Re: Is requiring a permit to carry constitutional?

Short version: No, it is not, by the very text of the Second Amendment.

Long version: It's the cards we're currently dealing with, and until we can drag our government back to its founding document, it's an unconstitutional rule we have to deal with. See also: Departments of Energy, Education, Justice, Transportation, Homeland Security, and many, many others. See also: Common Core, attempts to pre-empt the Constitution via international treaties, Obamacare, free-speech zones, deliberate mis-readings of the First Amendment to attack specific religions, deliberate ignorance of the Tenth Amendment, deliberate ignorance of the Ninth Amendment, and many, many others.

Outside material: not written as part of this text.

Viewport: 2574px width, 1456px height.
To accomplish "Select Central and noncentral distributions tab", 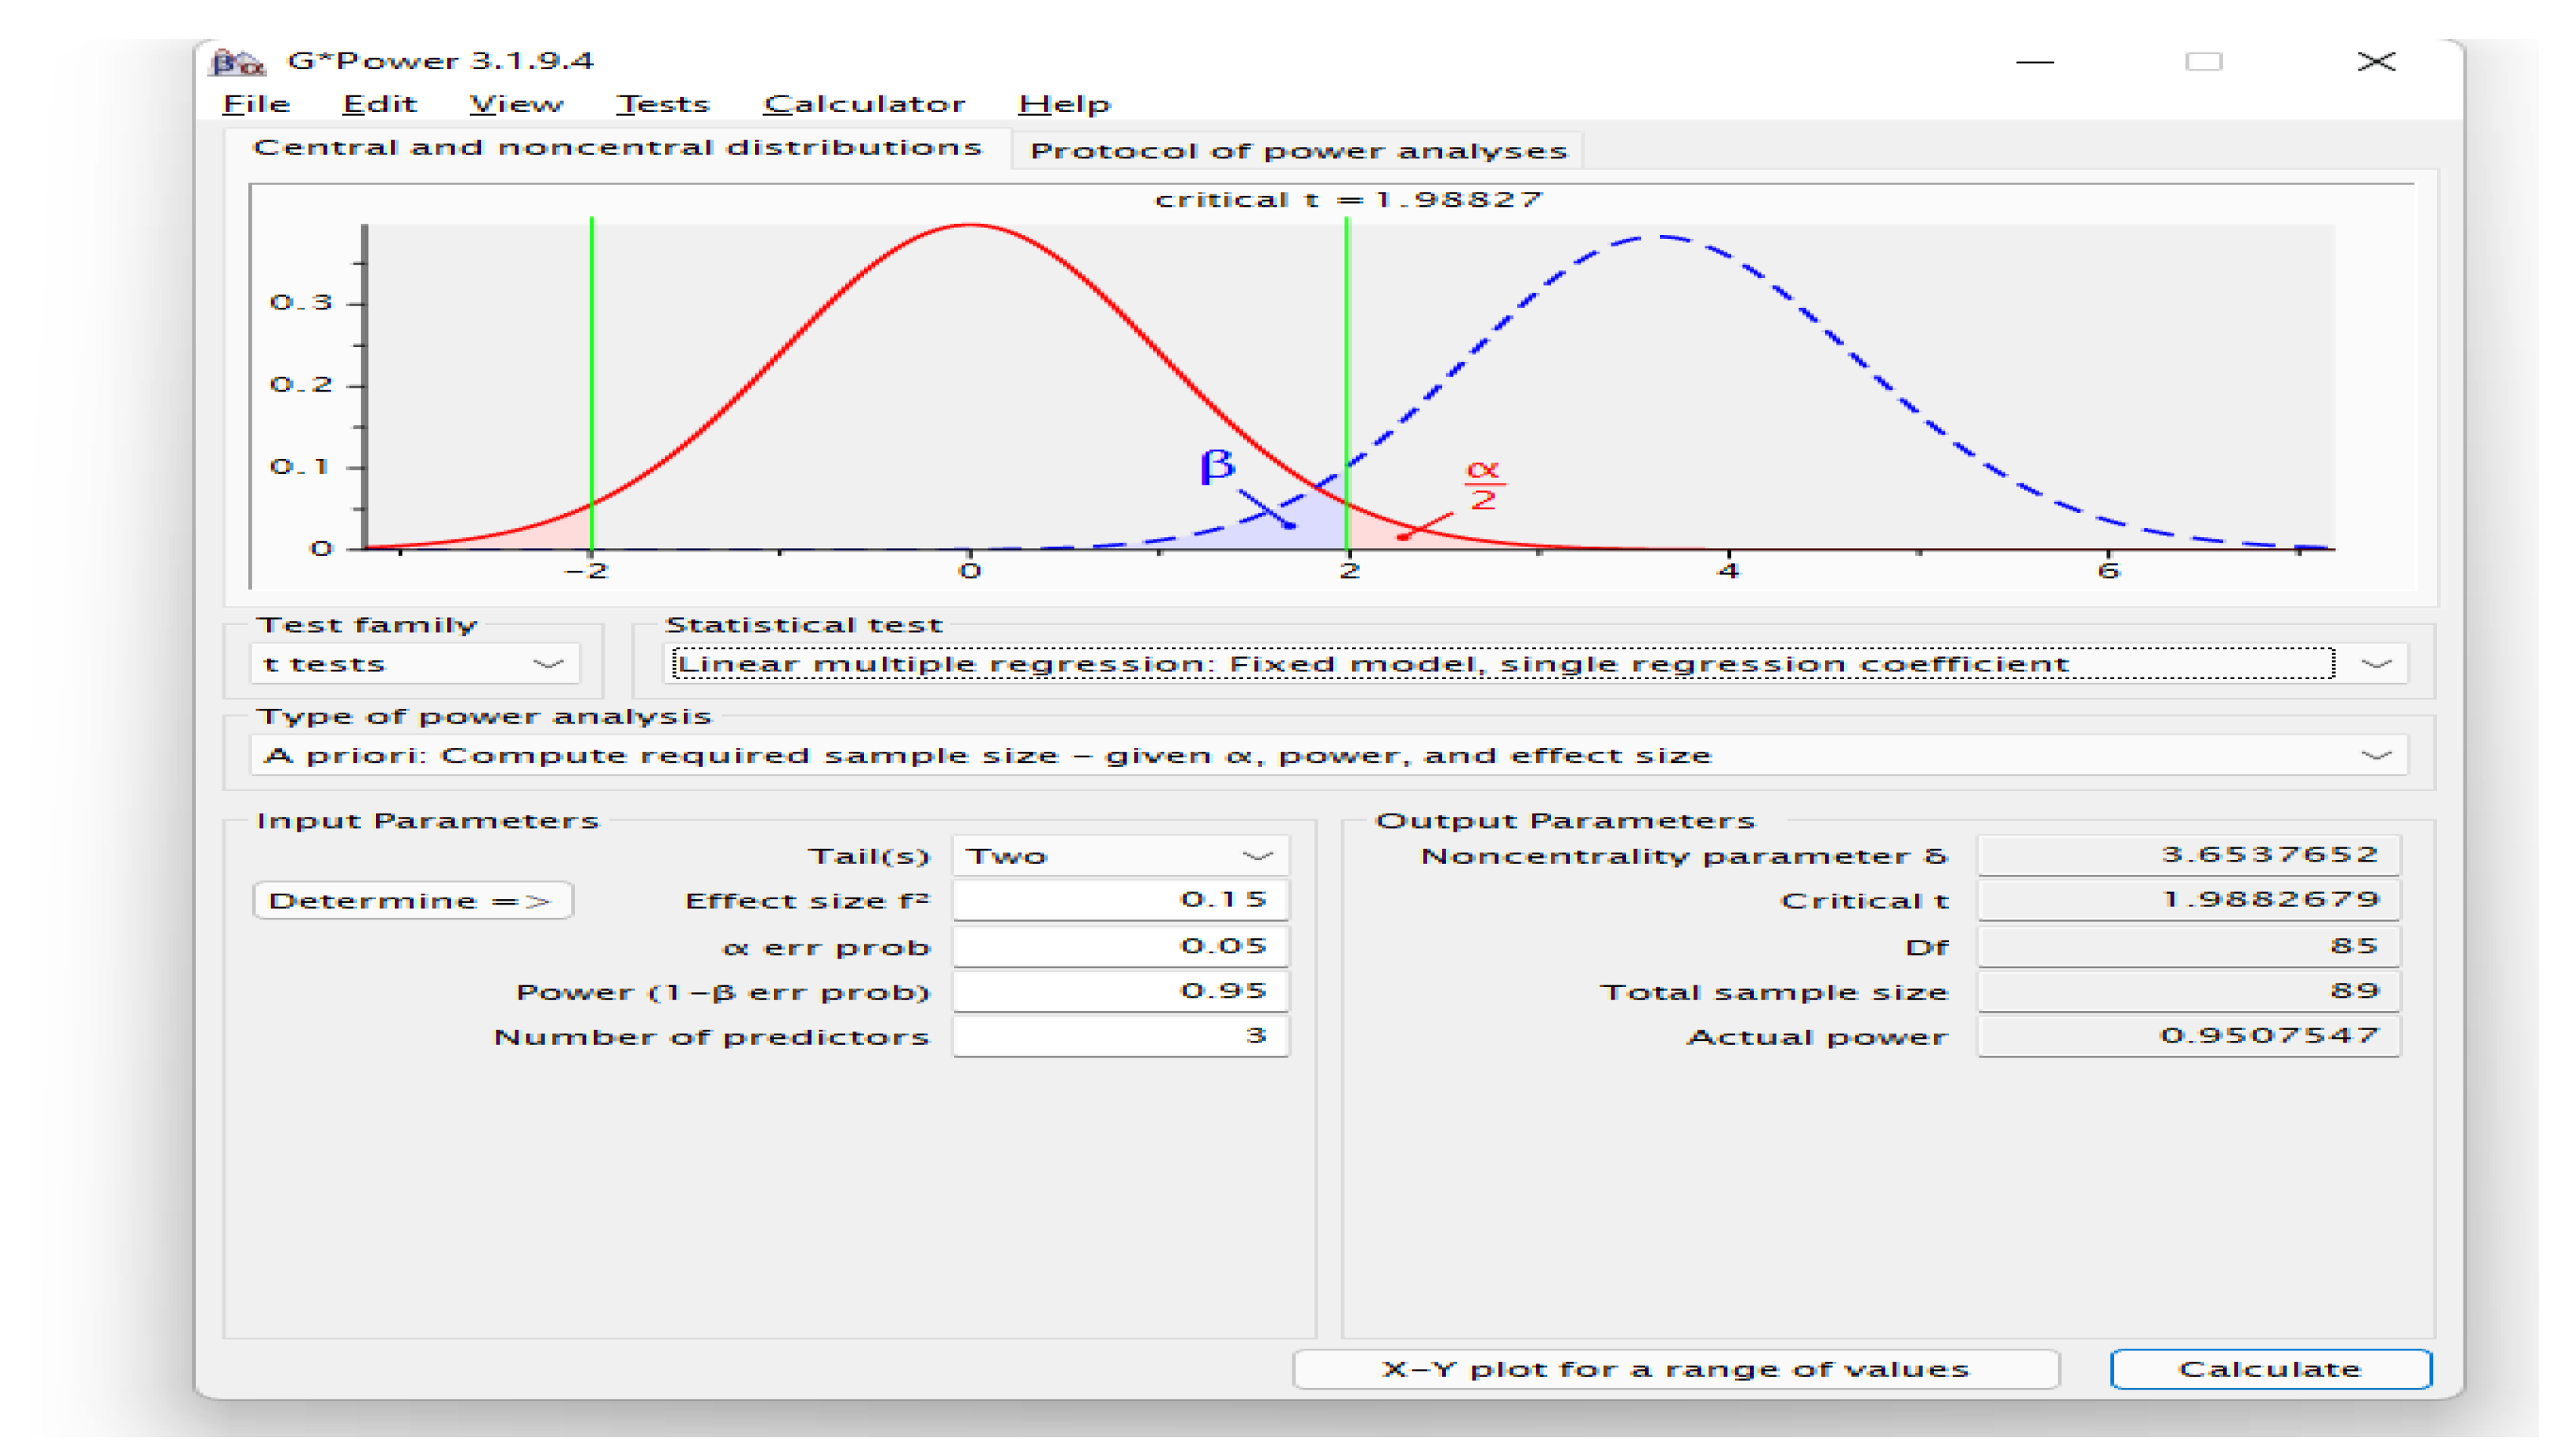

Forcing expansion of recognition of our rights through our state and federal legislatures is a very long, very slow process, because we're forcing them to do something that's not in their own best interests (or rather, the interests of continued and expanded governmental power). It IS do-able, but it requires that the pro-rights advocates be even more stubborn and intractable in their end-goals than our opponents, and that we ensure that ANY compromise we make is one where the OTHER side gives something up, no matter how small, in exchange for us giving NOTHING up.

The recent Open Carry / Campus Carry laws passed in Texas are a good example of this. They are both nowhere nearly what they should be. Neither one is Constitutional on its face, not to a plain reading of the Constitution, due to the allowance of certain continued infringements (license required, colleges still allowed to "off-limits" certain areas), but they are both -better- than what had been the case prior. Concessions, even if small, even if still far away from a plain-text reading of the Constitution, were still made that bring us that small bit closer to a plain-text reading.

The concealed carry movement took years to ramp up to momentum. So will the Constitutional movement. In some areas, concealed carry is still a battle being fought. My hope and prayer is that my children will see a return to Constitutionality, not just in firearms, but in all areas, even if I never see it.